Aaron Burr Caswell (1807–1896) was an American frontiersman and the first white man to occupy any part of Mason County, Michigan. He became the county's first coroner, probate judge and surveyor; and constructed its first framed building that functioned as a home, courthouse and jail—it is also the only surviving landmark of Mason County's earliest history. Caswell was also the progenitor of a prominent Mason County family.

Early life
Caswell was born in 1807 as Aaron Burr Caswell at Glens Falls, New York. He was named after Aaron Burr, one of the Founding Fathers of the United States, and went by his middle name, Burr, for most of his life. His parents were George and Sarah (Green) Caswell. He practiced woodworking as his first trade for several years in Glens Falls. Caswell married Hannah Green in 1837 at Glens Falls, where they remained through 1839. They went to Mississippi in 1840 and were employed on the river boats.
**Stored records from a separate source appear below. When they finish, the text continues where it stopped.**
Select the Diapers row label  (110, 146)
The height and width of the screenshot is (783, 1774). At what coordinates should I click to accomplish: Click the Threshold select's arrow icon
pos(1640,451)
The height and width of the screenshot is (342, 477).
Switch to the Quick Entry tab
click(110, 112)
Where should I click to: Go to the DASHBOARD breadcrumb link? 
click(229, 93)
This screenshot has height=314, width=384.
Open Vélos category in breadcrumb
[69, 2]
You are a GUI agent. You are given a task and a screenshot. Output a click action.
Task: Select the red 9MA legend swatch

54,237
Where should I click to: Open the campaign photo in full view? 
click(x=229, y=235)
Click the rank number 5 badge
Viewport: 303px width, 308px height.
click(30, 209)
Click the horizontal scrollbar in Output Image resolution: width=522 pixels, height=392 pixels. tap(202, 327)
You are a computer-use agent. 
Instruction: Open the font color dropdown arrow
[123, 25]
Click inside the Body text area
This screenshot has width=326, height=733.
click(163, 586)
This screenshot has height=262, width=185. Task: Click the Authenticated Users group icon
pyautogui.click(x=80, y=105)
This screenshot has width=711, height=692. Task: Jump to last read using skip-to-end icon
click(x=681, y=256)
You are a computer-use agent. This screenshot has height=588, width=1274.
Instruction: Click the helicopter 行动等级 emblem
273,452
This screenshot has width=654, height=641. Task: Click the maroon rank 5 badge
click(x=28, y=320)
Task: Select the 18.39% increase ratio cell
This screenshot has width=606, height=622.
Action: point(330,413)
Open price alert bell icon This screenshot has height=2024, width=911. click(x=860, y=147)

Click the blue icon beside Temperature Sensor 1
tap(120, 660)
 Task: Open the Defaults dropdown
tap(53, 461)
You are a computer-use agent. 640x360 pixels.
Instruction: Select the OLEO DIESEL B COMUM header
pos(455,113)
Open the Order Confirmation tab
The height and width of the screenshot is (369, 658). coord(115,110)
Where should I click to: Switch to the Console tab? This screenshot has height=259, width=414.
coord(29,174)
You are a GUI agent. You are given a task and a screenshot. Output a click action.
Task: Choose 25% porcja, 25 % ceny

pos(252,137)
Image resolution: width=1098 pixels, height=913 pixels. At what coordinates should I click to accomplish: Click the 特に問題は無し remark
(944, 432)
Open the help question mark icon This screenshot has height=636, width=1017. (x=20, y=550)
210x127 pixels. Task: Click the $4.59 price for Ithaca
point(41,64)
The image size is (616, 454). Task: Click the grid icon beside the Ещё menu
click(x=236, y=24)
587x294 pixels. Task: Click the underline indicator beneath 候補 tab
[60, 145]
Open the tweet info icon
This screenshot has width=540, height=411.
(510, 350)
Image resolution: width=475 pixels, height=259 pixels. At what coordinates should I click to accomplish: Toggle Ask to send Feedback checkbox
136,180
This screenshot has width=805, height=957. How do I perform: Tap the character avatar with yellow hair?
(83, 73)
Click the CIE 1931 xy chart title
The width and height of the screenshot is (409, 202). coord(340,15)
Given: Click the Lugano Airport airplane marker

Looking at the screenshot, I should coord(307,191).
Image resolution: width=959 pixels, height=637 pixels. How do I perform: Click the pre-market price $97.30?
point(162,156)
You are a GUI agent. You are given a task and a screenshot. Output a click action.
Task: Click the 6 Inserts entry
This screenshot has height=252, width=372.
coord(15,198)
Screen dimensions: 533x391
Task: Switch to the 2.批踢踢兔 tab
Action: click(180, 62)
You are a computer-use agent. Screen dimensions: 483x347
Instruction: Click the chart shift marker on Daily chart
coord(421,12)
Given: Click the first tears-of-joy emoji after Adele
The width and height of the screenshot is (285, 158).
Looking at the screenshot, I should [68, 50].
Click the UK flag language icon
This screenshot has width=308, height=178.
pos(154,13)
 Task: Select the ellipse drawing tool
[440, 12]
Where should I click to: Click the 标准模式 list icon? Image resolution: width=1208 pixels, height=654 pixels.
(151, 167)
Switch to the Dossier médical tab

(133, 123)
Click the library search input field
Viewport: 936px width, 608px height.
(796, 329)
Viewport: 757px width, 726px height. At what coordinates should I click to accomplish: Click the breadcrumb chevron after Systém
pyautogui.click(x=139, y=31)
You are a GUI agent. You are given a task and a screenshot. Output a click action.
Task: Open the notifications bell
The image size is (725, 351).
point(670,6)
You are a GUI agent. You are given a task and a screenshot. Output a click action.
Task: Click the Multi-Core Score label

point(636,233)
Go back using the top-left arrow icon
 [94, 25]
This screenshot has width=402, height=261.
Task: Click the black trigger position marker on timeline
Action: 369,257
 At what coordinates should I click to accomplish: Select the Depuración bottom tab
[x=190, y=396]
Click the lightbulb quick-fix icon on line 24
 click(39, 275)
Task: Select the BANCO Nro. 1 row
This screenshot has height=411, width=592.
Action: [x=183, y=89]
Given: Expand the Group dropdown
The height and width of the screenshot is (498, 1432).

In 1841, he moved his family to Barrington Station, Lake County, Illinois, where they bought a farm and lived for six years.

Mid life

Caswell went on a hunting and fishing trip in 1845 to Pere Marquette Township in Mason County, Michigan. He hunted in the territory for the next two years, though he spent most of his time fishing. The nearest white men were neighbors some  to the north in the town of Manistee. He briefly returned to Illinois in 1847 to retrieve his family for relocating back to the Michigan area permanently. Burr was forty years old and his wife a year or two younger. The children he had at the time were Mary (15), George (13), Helen (10), and Edgar (7).

Caswell sold the Illinois family farm, but kept the oxen, cows, and pigs. With the proceeds of the land sale he purchased a year's worth of provisions for their journey to northern Michigan, some  away. The Caswell family with their farm animals then took the commercial schooner The Eagle out of Chicago and sailed several days north up Lake Michigan to Pere Marquette township. When they arrived at the Pere Marquette River they realized the entrance channel to shore was too shallow for the large commercial ship they were on to dock at so they came ashore in its small yawl transport sailboat. The farm animals that they were hauling were forced overboard and had to fend for themselves to get ashore. A distant relative, Frances Caswell Hanna, relates in her book Sand, Sawdust and Sawlogs the story of their dramatic arrival.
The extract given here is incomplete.